Wednesday, 29 January 2020

Cycling between cities in the Netherlands part 22: Zwolle to Amersfoort via The Veluwe and Harderwijk

I had cycled from Zwolle to Amersfoort a year earlier, on my way from Zwolle to Utrecht, and the hour that I spent in Amersfoort on that trip was enough to persuade me to return. The Fietserbond Routeplanner suggested the exact same route I had taken the previous year between the two cities. However, wanting a different route I stuck a "via" pin in a random place in the forests of The Veluwe south of the city, and another in the city of Harderwijk to bring me back north and then set off along a defined route via two random points, as an experiment to see what kind of infrastructure I would come across.

I started my journey through the centre of Zwolle on the exact same route I had the previous year. However back then it was early on a Sunday morning and so I didn't see another person at all; this time it was mid-morning on a Wednesday, so the city was very busy with people getting about. After following the same bidirectional cycle track I had used last year I turned left to cross the road to use a service road on the other side, which is used as an access road for businesses alongside, although surfaced with red asphalt to emphasis this is a through route for people cycling. I then turned left to cycle under the railway line via a wide underpass


and then quickly looped back to join the fast Zwolle to Hattem cycle route alongside the railway line, which Mark Wagenbuur has written about previously here. This route was almost exclusively being used by young students making their way to or from lessons, continuously passing me in small groups from a few to 8 people.


As I approached the IJssel river I joined a cycling bridge attached to a railway bridge, which was busy and being used by many people of all ages. There was a great view of the river from the top, as well as a road running underneath on the other side of the river, with a cycle track alongside it.

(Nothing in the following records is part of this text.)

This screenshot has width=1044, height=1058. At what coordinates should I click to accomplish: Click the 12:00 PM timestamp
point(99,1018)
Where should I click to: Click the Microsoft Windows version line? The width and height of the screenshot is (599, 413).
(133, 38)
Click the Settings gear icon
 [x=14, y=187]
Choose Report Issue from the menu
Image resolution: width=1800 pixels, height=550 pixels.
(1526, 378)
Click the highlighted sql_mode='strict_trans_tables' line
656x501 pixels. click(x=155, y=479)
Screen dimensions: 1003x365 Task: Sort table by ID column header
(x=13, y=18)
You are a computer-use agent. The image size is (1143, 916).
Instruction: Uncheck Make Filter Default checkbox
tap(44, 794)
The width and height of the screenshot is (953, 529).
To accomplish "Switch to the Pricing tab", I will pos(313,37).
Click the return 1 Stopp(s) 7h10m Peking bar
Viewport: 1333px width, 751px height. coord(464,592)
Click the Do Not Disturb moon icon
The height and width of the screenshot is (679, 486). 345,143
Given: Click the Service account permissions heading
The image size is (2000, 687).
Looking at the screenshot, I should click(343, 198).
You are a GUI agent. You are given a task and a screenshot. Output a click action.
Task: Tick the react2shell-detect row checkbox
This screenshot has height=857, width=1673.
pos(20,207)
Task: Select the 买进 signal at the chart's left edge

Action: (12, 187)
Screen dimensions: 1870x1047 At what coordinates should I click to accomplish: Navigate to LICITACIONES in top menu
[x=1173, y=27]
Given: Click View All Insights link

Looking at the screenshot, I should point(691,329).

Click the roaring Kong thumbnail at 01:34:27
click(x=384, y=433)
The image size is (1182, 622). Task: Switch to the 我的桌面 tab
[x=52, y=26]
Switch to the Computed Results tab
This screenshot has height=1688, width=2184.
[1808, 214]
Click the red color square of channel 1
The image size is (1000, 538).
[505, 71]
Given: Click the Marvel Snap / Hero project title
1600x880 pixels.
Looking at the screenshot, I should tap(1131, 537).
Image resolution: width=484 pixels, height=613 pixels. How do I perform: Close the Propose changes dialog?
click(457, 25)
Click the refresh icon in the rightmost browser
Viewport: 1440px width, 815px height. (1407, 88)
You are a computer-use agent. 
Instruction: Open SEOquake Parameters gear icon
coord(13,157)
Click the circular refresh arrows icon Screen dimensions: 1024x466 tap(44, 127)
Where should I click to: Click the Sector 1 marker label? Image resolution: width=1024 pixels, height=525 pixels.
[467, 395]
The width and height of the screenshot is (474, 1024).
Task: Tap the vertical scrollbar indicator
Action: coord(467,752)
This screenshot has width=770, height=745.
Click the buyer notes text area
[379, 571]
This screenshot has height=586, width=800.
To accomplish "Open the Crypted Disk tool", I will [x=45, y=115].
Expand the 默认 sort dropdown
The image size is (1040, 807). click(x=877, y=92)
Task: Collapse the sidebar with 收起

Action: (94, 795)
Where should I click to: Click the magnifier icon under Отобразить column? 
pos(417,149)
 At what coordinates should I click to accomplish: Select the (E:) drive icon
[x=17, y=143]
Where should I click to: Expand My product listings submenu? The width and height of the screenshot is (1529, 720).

I continued alongside the railway line for a short while, the path then turned left and at the end I turned right onto a road out of Hattem. I then joined another road and entered the forests of The Veluwe, with trees along both sides of the road. I then turned onto a road with cycle tracks along both sides of it, before I turned left onto a cycle path which led me through the forest for the next couple of miles


I crossed over a road to use a cycle path running along the other side of the road and then turned left onto another cycle path alongside a different road and continued along here for another couple of miles. I then turned onto a road where, by now deep in the forest, there were only trees along both sides of me as far as I could see. It was here that the road also became a bit hilly, nothing by UK standards but it did allow me to freewheel for quite some distance


Passing a picnic area I briefly stopped off for some food and then continued for about half a kilometre before a cycle path appeared to the left of the road, so I left the road to join it. I was thankful it appeared - for the last few miles I had been cycling on the road with cars. Whilst I'd had perhaps only one or two cars per minute coming up behind me it did leave me anxious every time I heard the sound of a motor engine as to whether it would be a close pass or not. Whilst there were no close passes on the road, here on the cycle track I didn't have to worry and could simply ignore the sound of car engines alongside and just enjoy the ride. And what a delightful ride it was! Initially cycling alongside the road but the path then moved away from it, fairly deep into the forest alongside, a really lovely ride cycling through the trees listening to the birds singing

I crossed over the N309 main road and continued along a smooth cycle path through the forest, which had a rough road for service vehicles alongside it. As I approached the N795 main road I turned right to cycle on a cycle path alongside. It was a fairly busy road with a near constant stream of motor vehicles using it but I enjoyed a lovely ride alongside at a relaxed pace

quite a contrast to what a horrible ride this would be were it on an equivalent busy A road in the UK!
After a short while the cycle track ended and I was now cycling along a service road alongside the main road, although all motor traffic kept to the main road alongside. The service road soon ended to become a cycle track again which continued on via a level crossing and a roundabout decorated with  large bicycle statues, for some reason. I was now cycling into the town of Nunspeet, initially on a cycle track, which became a service road for residents access alongside, filtered at the end to then become a cycle track again. I turned onto a residential street, filtered to through motor traffic halfway along and then cycled up a street that was one way for motor traffic but allowed cycling in both directions with cycle lanes on both sides of the road, leaving a very narrow space in the centre of the road.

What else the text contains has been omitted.